The First Female Candidate Ever Is About to Train as an Elite Navy SEAL

Badass.

Demi Moore GI Jane
Hollywood Pictures

In 2016 the Pentagon knocked down walls restricting women from key positions on the battlefield. Now combat positions including special ops are open to qualified candidates of any gender—including spots in elite teams like the Navy SEALs

Military.com reported this week that a few women appear to be ready for the challenge:

Two women were in boot camp as candidates for the Navy’s all-enlisted Special Warfare Combatant-Craft Crewman program, Naval Special Warfare Center Deputy Commander Capt. Christian Dunbar told members of the Defense Advisory Committee on Women in the Service in June.


Another woman, who sources say is a junior in an ROTC program at an unnamed college, has applied for a spot in the SEAL officer selection process for fiscal 2018, which begins Oct. 1, and is set to complete an early step in the pipeline, special operations assessment and selection, later this summer, he said.

Capt. Dunbar noted that the SEAL candidate will complete “a three-week block of instruction” but then will have to “compete like everyone else.” 

Dunbar indicated that “everyone else” is the “160 [applicants] for only 100 spots.”

A lone woman candidate for Special Warfare Combatant Crewman (SWCC) had been screened and trained at the Basic Underwater Demolitions School located in Great Lakes, Illinois.

The women can’t be identified due to rules governing secure operations.

Military.com reports that this is a huge Navy milestone. While women have been involved in just about every other position available within the service, they’ve been completely shut out of SEALS and SWCC until now.
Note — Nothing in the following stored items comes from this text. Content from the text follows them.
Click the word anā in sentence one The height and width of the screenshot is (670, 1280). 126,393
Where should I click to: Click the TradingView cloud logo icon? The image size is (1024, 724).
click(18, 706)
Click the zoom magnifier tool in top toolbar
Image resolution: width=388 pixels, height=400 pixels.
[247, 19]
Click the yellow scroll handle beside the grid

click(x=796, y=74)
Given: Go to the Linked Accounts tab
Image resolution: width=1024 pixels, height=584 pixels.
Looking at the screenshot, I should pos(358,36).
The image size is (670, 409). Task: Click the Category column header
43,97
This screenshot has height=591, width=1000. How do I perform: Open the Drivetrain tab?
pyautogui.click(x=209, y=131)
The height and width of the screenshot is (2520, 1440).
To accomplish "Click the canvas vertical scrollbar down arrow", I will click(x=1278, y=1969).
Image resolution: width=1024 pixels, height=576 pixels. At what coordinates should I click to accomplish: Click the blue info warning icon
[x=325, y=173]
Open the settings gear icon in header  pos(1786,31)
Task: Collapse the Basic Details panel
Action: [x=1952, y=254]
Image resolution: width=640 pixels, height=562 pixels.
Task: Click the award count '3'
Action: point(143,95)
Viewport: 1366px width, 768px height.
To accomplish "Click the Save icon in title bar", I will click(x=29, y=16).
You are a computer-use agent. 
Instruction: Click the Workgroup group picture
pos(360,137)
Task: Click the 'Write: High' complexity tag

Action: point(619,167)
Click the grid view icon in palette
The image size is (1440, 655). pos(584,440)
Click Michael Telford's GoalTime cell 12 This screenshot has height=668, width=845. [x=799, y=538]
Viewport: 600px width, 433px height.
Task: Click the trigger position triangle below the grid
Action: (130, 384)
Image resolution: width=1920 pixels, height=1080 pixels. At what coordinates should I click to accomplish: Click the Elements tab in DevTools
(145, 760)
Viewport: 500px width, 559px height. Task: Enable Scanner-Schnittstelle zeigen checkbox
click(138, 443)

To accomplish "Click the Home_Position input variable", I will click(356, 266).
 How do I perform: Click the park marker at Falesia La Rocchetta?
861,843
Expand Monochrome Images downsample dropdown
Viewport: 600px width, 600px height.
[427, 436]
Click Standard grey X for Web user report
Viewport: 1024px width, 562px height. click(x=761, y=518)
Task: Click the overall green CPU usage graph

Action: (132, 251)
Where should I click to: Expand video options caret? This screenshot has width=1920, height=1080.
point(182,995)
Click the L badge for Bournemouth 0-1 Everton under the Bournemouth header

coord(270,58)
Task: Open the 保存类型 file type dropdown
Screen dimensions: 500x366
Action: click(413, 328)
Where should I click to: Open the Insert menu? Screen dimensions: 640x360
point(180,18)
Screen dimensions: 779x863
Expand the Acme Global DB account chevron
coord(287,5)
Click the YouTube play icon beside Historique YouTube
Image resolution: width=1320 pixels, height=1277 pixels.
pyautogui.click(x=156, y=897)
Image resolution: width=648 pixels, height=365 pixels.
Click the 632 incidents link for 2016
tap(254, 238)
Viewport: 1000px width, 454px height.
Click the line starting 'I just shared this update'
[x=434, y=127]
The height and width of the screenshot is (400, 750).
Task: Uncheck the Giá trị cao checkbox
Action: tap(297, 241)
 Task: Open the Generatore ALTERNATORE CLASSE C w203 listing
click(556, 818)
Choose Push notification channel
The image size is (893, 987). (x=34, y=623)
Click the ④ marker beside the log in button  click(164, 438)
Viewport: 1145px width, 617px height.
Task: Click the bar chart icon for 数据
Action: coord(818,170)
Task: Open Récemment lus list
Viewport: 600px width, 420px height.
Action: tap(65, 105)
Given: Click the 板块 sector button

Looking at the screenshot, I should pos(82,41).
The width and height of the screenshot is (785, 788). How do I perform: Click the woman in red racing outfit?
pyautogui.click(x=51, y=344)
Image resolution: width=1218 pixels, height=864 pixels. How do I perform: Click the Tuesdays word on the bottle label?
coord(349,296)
There are still hurdles for a woman going into special operations in any branch. Military.com notes that while a woman graduated Ranger school, no other female candidate has been able to complete special ops selection processes, which can be immensely grueling on a physical and psychological level. With the SEALs alone the attrition rate works out to three-quarters of the applicants who begin. 

There’s no telling when a woman will actually become a SEAL, according to Naval Special Warfare Command Capt. Jason Salata. “It would be premature to speculate as to when we will see the first woman SEAL or SWCC graduate,” he told Military.com. “Managing expectations is an important part of the deliberate assessment and selection process; it may take months and potentially years.”

Eventually, we’re sure it will happen, though—and the first woman who gets through will make Demi Moore’s G.I. Jane look like a joke.